The elephant in the room, however, is that Microsoft is one of the top ten corporate purchasers of commercial flights in the United States. Prior to the pandemic, the firm’s business travel alone accounted for 392,557 metric tons of GHG emissions in fiscal year 2019.

That is far more than my entire Pacific island nation emits in a single year. Tuvalu is well known for being particularly vulnerable to the effects of climate change. We contribute almost nothing to global GHG emissions, but the consequences affect us monthly, if not daily.

Microsoft’s high level of corporate air travel is not a good look for a company that talks a lot about climate change, sustainability, and racial justice, especially one that has its own videoconferencing platform. Surely, a cutting-edge technology company that claims to be “reimagining virtual collaboration for the future of work” should practice what it preaches and turn on Microsoft Teams instead of flying.

However, Microsoft is far from an outlier among technology companies. Five of the top ten corporate air travel buyers in the United States are technology companies: Amazon Alphabet IBM Microsoft and Apple These digital behemoths, along with the major consulting firms, are also among the world’s top buyers of flights.

Although one might expect the large number of employees at these large, growing companies to fly to many meetings, there are plenty of even larger employers who fly less. Companies that promote technological innovation as the key to combating climate change should employ video calls, rather than shuttle employees around the planet on airlines that before the pandemic burned 7 million to 8 million barrels of oil per day-  more than India.

In May of last year, a paper published in the journal Nature Climate Change discovered that the aviation halt accounted for 10% of the decrease in global emissions during COVID-19 lockdowns. Given that only 4% of the global population flew internationally in 2018, and that half of all aviation emissions come from just 1% of the global population, this disproportionate impact demonstrates not only how frequently the 1% fly, but also that flying is a function of privilege. According to the International Air Transport Association, many, if not the vast majority, of frequent flyers are business travelers.

Microsoft, which is so committed to business travel that it has its own priority check-in lane at Seattle-Tacoma International Airport, is near the top of a highly unequal and skewed global carbon hierarchy. The wealthiest (and often the whitest) pollute the most, while those who emit the least—mostly people of color, the socially vulnerable, and residents of the Global South, including the Pacific—pay the most.

The relatively wealthy fliers must recognize their responsibility to those less fortunate, who deserve to live without fear of the effects of global warming. Climate-vulnerable people want to keep their homes and identities as citizens of their country. Climate-vulnerable people prefer to stay in their homes and maintain their identities as citizens of their country rather than being forced to relocate.
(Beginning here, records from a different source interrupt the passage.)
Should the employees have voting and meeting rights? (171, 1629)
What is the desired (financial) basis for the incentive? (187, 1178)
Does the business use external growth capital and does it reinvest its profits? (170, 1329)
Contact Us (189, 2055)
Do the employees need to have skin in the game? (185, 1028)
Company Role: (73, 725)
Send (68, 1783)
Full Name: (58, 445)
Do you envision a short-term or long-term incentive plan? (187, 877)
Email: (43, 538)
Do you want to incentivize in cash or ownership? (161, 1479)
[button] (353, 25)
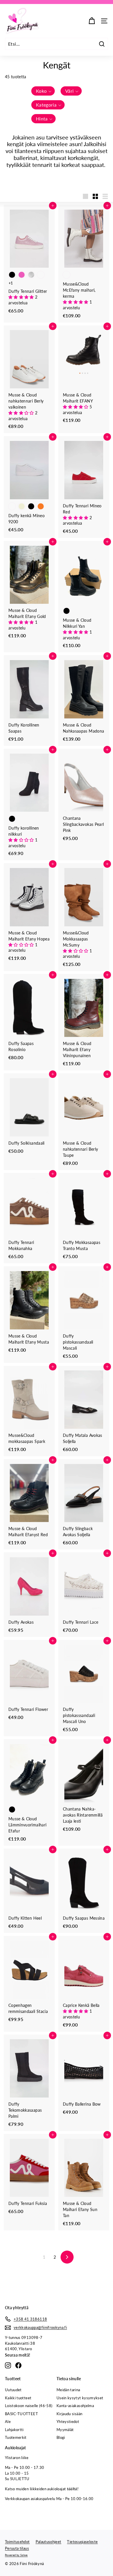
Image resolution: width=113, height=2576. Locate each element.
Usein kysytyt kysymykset (80, 2398)
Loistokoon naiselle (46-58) (28, 2405)
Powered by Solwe (16, 2555)
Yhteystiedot (68, 2421)
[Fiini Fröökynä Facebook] (18, 2365)
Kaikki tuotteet (18, 2398)
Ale (8, 2421)
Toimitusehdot (17, 2541)
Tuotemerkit (16, 2437)
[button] (43, 91)
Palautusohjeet (48, 2541)
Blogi (61, 2437)
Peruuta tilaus (17, 2548)
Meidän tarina (68, 2389)
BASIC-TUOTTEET (21, 2413)
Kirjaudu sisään (69, 2413)
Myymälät (65, 2429)
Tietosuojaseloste (82, 2541)
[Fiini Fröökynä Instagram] (8, 2365)
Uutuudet (13, 2389)
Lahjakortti (14, 2429)
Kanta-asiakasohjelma (75, 2405)
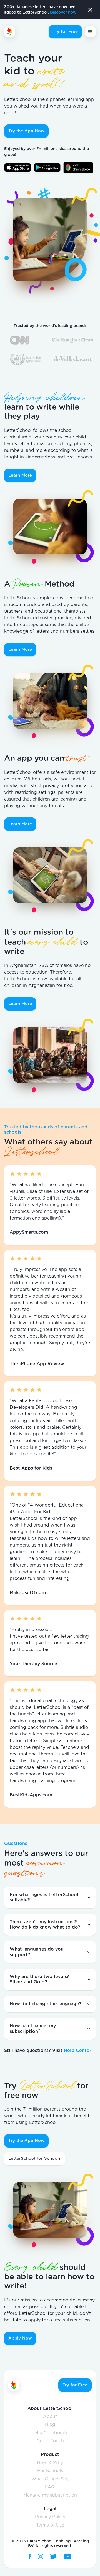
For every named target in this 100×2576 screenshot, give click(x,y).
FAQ (50, 2487)
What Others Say (50, 2479)
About (50, 2416)
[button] (90, 31)
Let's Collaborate (50, 2433)
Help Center (77, 2050)
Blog (50, 2424)
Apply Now (20, 2338)
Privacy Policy (50, 2517)
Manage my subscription (50, 2495)
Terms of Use (50, 2525)
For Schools (50, 2470)
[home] (24, 31)
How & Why (50, 2462)
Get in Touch (50, 2441)
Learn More (20, 475)
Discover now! (64, 12)
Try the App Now (26, 131)
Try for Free (65, 31)
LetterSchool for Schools (34, 2158)
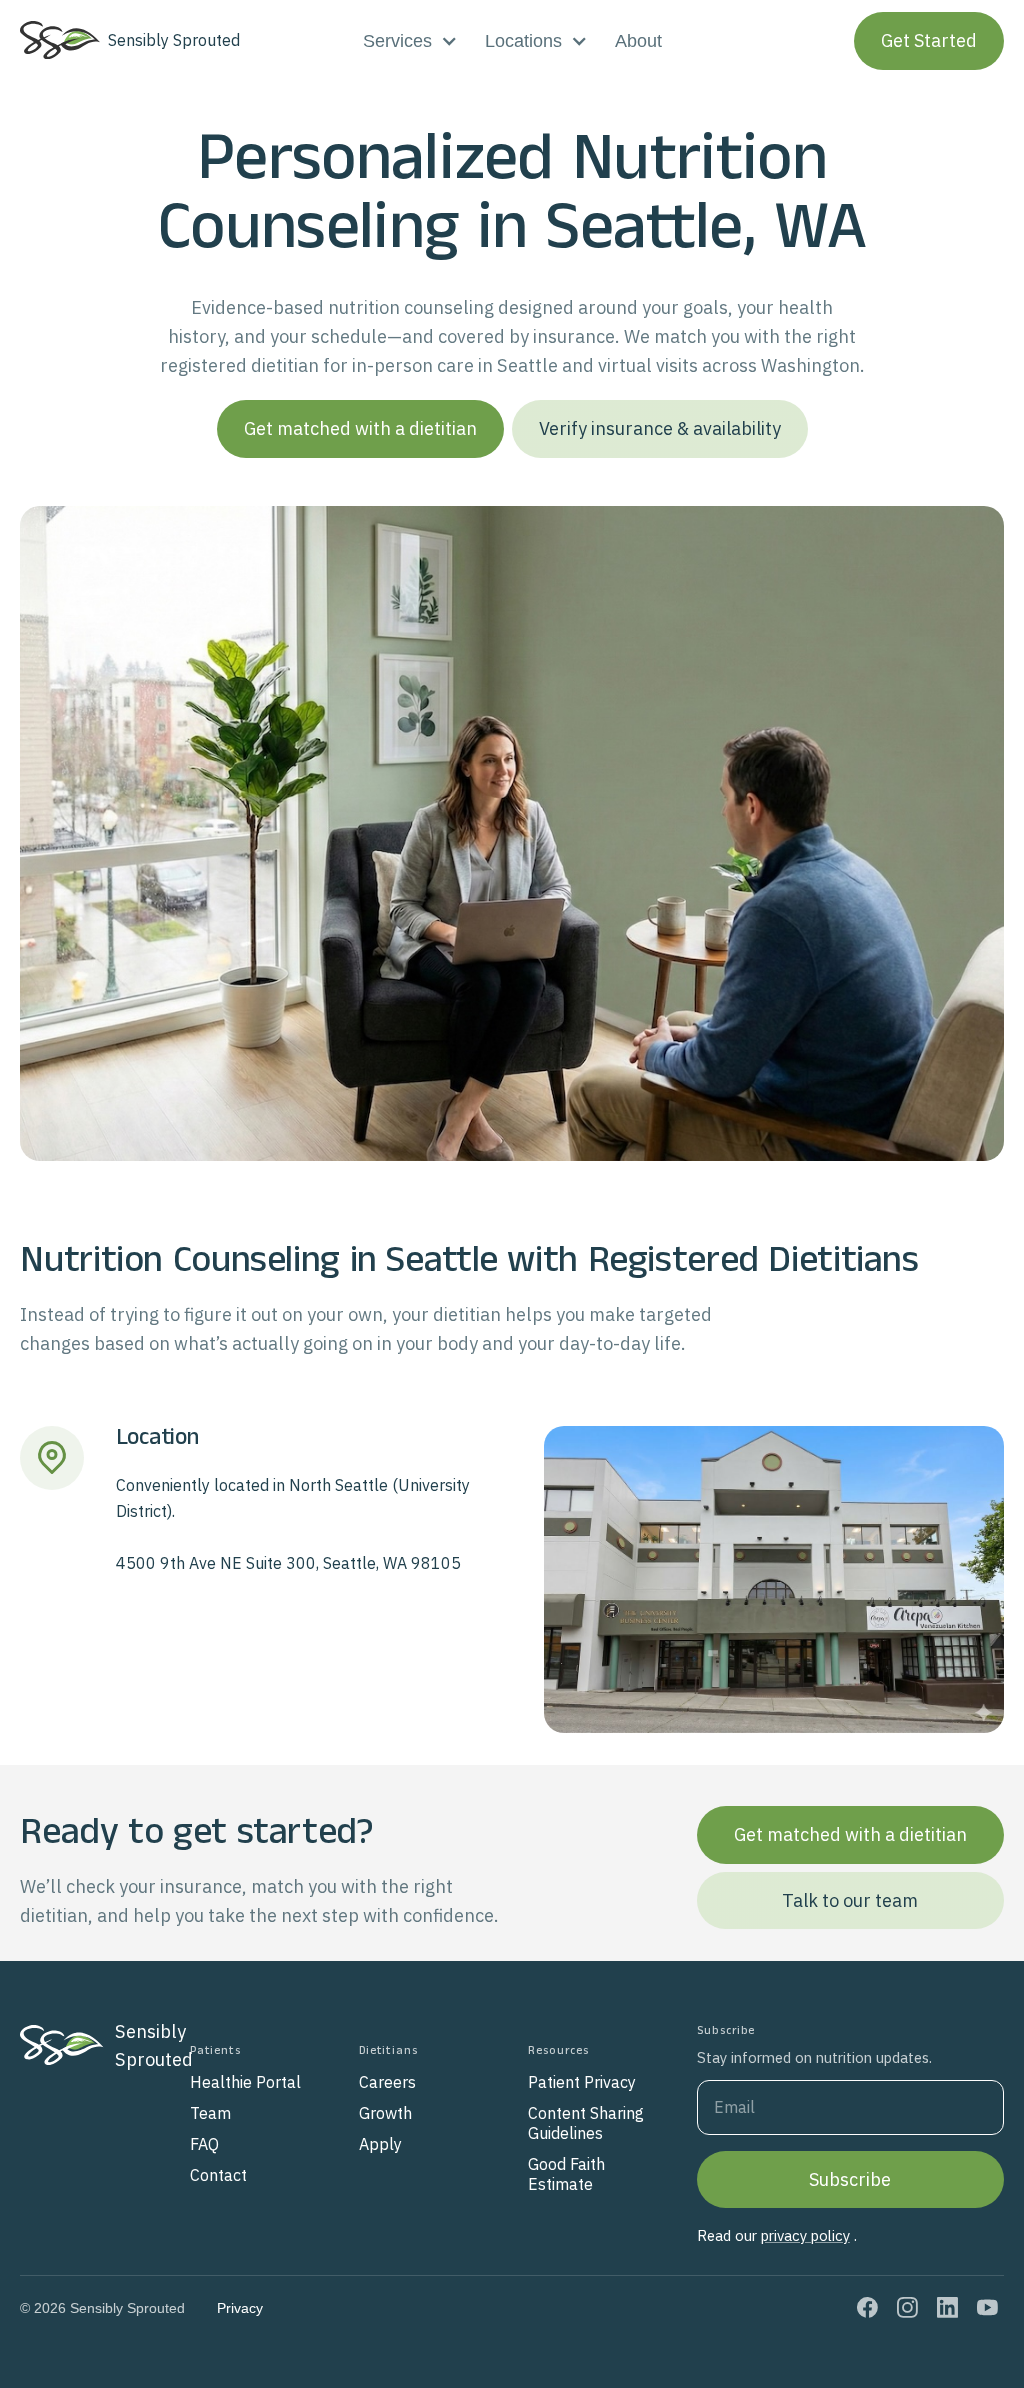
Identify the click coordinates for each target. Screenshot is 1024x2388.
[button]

If concern for equality and climate justice aren’t enough to cure Big Tech’s corporate flight addiction, perhaps money will. During last year’s lockdowns, Amazon and other large technology firms’ profits skyrocketed, despite the fact that commercial flights were grounded for months.

As a result, chief financial officers and accountants are questioning whether the expense of business flights is justified. Employees can hold more meetings in a day using videoconferencing, and business travelers say the halt in air travel had no effect on their productivity or actually improved it.

With that question in mind, a coalition of non-governmental organizations (NGOs), activists, and Microsoft customers recently launched JustUseTeams.com, urging Microsoft to take the lead and announce that it will permanently lock in all of its 2020 reduction in business flights. Once Microsoft demonstrates some leadership on this issue, the campaign will be expanded to include other technology companies. Any step that advances the goal of net-zero emissions while saving a company millions of dollars per year should be considered low-hanging fruit on the road to net-zero emissions.